■ **Requirement**
Print the lines that run from the line with "Click the Connect wallet button" to the line with "The image size is (1080, 784).", keeping both end lines, exactly as they appear in the entries below, and nothing else.

■ **Materials provided**

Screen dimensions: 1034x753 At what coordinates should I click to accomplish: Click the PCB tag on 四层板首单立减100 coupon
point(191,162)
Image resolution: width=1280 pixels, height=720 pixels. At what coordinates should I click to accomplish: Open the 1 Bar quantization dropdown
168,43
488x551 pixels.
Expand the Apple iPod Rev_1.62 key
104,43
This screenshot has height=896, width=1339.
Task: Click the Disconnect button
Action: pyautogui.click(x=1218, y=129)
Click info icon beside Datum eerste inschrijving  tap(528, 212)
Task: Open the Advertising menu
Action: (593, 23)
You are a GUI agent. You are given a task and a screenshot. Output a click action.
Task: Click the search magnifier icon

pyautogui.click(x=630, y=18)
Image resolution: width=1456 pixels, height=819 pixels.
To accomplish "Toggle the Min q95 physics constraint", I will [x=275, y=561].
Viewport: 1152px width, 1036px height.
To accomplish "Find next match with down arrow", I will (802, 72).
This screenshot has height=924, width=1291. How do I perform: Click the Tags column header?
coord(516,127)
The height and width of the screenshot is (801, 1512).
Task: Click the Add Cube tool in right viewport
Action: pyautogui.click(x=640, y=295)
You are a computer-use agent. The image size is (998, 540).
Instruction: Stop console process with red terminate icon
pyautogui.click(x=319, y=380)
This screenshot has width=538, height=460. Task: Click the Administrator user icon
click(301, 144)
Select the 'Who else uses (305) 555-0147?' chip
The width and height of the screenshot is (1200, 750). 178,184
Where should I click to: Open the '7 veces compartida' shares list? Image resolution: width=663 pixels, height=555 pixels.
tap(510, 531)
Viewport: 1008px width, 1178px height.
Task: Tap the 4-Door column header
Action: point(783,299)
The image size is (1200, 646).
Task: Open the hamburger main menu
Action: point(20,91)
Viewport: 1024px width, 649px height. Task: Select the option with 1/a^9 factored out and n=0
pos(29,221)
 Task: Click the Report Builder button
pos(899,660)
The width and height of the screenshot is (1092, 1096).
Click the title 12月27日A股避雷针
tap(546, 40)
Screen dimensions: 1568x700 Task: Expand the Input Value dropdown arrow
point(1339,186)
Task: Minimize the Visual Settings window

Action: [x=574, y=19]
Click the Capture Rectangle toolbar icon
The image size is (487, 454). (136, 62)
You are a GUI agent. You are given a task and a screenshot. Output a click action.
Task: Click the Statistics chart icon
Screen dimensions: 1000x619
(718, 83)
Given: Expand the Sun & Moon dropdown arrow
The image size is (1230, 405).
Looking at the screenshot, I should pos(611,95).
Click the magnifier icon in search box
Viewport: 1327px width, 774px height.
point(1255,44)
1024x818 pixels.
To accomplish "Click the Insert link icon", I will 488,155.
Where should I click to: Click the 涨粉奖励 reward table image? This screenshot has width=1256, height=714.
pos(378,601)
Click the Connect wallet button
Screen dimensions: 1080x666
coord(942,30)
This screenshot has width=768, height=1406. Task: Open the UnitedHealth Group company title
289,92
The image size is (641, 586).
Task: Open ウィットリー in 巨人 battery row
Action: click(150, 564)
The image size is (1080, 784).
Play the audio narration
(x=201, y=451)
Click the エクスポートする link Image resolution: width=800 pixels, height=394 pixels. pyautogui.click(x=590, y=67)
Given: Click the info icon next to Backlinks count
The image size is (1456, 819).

■ **Task output**
Click the Connect wallet button
Screen dimensions: 1080x666
coord(942,30)
This screenshot has width=768, height=1406. Task: Open the UnitedHealth Group company title
289,92
The image size is (641, 586).
Task: Open ウィットリー in 巨人 battery row
Action: click(150, 564)
The image size is (1080, 784).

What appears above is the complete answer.